Exercise brief: Word for word, set down every line of the entries below from the line with "سخنرانی (234, 381)" to the line with "[Сохранить поиск] (24, 648)", including both, and no other line.

-------- Given data --------

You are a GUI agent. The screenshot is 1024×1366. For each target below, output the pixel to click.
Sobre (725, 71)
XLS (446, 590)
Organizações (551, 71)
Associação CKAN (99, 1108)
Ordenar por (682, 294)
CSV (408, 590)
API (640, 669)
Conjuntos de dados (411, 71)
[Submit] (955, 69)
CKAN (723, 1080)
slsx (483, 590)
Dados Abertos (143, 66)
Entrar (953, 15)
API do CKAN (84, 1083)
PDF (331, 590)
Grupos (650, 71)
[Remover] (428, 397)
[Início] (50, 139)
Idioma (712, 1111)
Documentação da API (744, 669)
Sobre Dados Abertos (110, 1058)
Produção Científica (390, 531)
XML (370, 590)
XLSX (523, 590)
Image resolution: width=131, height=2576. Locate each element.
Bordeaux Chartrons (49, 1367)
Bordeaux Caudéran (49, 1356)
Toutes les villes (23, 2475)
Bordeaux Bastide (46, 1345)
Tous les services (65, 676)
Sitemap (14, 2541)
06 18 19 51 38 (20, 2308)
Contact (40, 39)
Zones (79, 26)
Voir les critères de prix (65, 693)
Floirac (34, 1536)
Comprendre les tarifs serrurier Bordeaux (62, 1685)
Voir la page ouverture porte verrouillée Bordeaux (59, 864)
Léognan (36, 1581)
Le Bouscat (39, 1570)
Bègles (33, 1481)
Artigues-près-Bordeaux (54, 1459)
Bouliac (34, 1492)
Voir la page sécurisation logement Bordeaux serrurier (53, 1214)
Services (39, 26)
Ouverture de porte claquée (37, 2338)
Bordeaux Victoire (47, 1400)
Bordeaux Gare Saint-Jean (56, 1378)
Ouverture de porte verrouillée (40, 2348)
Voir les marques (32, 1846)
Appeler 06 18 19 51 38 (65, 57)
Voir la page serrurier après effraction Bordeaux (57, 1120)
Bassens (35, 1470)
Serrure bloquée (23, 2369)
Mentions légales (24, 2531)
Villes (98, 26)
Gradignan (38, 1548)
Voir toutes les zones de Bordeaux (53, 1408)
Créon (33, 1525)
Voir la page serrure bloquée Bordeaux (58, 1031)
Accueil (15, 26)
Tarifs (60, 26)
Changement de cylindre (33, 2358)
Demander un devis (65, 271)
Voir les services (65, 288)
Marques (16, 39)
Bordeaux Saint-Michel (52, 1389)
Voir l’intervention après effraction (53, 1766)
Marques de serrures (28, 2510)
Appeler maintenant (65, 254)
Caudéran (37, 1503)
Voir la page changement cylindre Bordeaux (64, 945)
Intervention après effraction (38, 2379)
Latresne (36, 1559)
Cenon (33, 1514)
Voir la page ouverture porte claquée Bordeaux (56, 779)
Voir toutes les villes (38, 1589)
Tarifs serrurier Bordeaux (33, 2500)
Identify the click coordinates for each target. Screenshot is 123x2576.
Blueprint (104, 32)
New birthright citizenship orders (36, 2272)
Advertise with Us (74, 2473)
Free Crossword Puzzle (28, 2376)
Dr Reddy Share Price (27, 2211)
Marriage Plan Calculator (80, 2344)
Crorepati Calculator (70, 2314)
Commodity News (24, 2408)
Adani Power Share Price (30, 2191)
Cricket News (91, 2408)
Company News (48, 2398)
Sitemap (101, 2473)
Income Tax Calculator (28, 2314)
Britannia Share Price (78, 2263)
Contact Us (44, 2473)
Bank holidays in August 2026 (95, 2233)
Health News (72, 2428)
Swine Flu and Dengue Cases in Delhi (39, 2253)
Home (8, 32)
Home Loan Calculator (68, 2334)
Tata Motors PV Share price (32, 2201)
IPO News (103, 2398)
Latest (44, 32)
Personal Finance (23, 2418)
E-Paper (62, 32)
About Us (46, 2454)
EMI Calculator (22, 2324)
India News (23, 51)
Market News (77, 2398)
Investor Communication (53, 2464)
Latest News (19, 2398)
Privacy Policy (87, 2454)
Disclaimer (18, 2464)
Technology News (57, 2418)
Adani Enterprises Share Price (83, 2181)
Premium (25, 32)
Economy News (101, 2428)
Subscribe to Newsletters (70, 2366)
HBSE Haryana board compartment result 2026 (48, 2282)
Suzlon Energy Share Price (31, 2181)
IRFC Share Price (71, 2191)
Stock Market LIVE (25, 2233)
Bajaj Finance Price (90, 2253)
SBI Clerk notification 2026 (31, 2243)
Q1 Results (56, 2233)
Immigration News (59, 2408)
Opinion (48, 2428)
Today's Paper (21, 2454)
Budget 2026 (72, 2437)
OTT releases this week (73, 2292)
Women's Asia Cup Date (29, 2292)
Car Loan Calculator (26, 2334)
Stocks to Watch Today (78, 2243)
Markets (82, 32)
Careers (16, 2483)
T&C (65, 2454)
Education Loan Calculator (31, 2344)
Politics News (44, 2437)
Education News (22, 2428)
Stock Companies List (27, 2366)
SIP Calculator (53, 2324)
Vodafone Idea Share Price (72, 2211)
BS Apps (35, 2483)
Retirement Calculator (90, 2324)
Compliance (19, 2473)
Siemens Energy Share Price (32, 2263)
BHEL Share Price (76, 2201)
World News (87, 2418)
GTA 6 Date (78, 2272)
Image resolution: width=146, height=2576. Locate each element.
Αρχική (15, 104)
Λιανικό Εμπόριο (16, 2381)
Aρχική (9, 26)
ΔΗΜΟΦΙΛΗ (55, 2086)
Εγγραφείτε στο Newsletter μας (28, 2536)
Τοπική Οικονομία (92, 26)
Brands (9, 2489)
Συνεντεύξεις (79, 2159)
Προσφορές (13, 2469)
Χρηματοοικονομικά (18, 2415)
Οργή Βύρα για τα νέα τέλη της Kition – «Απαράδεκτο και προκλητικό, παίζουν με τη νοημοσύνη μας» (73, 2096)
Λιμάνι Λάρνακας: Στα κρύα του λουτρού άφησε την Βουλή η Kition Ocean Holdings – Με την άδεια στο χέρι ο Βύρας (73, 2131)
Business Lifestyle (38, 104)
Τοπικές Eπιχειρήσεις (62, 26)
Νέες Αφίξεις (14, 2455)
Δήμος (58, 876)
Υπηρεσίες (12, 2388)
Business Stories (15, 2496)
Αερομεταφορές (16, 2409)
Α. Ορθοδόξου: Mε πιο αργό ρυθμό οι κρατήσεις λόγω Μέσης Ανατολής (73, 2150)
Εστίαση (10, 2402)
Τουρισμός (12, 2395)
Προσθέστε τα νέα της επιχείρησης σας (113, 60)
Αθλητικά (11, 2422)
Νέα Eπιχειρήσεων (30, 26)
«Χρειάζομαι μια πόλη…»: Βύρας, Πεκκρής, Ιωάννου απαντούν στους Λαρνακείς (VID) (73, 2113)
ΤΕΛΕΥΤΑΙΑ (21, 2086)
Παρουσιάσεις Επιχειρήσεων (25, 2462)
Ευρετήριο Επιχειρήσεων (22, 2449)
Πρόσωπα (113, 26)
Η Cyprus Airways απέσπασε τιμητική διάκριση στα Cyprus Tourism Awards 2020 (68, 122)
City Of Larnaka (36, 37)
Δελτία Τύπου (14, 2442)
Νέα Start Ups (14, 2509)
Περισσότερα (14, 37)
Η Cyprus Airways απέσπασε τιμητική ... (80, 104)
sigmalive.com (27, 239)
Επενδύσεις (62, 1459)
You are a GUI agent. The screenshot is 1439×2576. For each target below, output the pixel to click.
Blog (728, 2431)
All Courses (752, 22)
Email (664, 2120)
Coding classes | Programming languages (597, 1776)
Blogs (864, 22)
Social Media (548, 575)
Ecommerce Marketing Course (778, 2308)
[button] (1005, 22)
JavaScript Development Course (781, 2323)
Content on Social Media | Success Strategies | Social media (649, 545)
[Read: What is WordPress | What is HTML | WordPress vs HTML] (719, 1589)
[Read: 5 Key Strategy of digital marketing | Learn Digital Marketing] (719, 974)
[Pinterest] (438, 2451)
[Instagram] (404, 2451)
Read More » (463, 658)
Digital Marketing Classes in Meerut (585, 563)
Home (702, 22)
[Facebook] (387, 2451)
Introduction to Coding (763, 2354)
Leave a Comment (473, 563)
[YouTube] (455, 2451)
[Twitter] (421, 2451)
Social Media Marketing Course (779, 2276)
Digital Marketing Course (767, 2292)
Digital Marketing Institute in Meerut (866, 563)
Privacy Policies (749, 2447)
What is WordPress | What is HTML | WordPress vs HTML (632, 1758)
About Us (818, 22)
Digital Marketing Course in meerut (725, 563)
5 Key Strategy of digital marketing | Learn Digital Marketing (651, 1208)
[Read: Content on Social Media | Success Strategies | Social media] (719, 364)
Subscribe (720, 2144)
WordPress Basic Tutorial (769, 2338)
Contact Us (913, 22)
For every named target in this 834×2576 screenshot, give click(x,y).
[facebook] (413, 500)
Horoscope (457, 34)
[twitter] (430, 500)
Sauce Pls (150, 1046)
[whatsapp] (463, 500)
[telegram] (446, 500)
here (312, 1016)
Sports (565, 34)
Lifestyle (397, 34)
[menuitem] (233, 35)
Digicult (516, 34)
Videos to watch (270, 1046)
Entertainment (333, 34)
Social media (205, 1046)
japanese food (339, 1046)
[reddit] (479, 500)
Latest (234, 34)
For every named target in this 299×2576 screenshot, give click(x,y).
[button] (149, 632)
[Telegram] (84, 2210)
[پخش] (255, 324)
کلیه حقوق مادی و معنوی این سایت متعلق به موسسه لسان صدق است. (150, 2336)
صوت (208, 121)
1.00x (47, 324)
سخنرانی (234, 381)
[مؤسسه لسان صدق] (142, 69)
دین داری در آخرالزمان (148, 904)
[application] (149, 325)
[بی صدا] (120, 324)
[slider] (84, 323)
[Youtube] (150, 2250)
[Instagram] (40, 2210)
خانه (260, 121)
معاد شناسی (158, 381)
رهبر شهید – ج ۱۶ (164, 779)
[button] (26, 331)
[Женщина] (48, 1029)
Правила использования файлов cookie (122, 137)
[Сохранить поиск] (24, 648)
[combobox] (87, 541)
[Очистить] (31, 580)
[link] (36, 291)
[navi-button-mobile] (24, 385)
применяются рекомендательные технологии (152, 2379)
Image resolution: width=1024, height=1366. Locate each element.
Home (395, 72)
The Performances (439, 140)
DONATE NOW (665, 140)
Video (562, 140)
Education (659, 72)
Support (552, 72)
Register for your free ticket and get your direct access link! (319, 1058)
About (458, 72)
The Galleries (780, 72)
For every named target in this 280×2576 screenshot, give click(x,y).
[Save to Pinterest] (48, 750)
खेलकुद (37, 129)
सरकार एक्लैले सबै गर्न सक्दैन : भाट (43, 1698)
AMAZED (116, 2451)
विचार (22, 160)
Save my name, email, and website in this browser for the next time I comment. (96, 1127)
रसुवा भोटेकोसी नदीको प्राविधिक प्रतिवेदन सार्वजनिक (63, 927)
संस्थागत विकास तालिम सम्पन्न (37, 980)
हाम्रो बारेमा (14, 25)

--------

Response box:
سخنرانی (234, 381)
[مؤسسه لسان صدق] (142, 69)
دین داری در آخرالزمان (148, 904)
[application] (149, 325)
[بی صدا] (120, 324)
[slider] (84, 323)
[Youtube] (150, 2250)
[Instagram] (40, 2210)
خانه (260, 121)
معاد شناسی (158, 381)
رهبر شهید – ج ۱۶ (164, 779)
[button] (26, 331)
[Женщина] (48, 1029)
Правила использования файлов cookie (122, 137)
[Сохранить поиск] (24, 648)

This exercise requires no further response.